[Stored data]
*** Block opens ***
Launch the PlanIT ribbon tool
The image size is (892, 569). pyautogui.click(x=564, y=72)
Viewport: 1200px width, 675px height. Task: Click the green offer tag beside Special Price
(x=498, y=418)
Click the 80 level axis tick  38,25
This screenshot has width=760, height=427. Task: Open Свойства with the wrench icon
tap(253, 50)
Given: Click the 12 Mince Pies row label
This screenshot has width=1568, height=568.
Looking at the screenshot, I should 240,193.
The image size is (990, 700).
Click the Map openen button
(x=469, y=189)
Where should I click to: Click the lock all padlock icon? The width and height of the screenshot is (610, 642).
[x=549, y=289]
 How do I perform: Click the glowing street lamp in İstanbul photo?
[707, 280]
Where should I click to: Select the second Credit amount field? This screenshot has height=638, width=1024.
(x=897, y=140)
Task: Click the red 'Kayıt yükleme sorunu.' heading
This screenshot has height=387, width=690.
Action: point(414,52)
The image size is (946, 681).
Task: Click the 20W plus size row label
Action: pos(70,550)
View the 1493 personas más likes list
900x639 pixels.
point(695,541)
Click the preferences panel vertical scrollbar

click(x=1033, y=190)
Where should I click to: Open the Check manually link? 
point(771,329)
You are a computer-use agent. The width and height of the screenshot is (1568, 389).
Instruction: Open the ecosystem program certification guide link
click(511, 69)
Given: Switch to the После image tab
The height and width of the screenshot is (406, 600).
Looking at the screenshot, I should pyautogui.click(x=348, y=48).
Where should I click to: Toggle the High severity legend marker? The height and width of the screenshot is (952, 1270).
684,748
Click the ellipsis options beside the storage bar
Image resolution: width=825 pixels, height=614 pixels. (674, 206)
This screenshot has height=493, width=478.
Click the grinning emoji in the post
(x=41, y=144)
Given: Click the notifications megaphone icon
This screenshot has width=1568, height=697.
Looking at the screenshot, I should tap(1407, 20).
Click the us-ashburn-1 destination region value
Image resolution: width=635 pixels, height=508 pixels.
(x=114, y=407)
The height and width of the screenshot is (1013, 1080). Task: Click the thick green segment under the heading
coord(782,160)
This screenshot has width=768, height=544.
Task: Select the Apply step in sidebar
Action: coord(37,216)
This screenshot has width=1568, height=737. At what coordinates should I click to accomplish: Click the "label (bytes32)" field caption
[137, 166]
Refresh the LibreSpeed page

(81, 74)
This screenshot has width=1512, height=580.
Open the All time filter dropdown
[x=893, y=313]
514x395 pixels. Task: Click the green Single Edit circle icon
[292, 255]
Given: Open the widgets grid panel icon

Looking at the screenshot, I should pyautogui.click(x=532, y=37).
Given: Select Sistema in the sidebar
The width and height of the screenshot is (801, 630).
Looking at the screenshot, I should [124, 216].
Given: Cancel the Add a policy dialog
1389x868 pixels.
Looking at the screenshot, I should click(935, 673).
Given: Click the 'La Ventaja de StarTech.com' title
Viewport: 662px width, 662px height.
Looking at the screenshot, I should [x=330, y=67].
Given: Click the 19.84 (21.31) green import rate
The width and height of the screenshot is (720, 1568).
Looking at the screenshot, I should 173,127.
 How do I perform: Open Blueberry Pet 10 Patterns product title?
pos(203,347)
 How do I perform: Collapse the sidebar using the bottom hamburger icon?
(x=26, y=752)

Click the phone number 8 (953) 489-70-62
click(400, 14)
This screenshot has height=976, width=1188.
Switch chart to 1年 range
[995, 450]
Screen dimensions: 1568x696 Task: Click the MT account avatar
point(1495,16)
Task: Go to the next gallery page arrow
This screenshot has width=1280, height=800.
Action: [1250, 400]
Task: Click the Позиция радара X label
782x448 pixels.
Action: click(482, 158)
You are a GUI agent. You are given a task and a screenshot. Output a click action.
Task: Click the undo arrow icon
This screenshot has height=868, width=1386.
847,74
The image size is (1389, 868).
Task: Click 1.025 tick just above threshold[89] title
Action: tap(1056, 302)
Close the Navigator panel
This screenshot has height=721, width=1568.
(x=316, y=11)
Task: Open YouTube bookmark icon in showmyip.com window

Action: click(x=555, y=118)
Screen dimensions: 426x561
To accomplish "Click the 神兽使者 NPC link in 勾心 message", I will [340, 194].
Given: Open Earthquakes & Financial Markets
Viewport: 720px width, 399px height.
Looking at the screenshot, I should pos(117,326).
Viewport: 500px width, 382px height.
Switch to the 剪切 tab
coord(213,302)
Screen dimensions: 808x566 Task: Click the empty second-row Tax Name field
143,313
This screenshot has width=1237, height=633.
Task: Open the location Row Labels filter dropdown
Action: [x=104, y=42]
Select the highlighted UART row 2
*** Block closes ***
§ Exercise prompt:
Reproduce every line from the preceding data in which the word "agent" can be found.

§ Answer to the exercise:
You are a computer-use agent. The width and height of the screenshot is (1568, 389).
You are a GUI agent. You are given a task and a screenshot. Output a click action.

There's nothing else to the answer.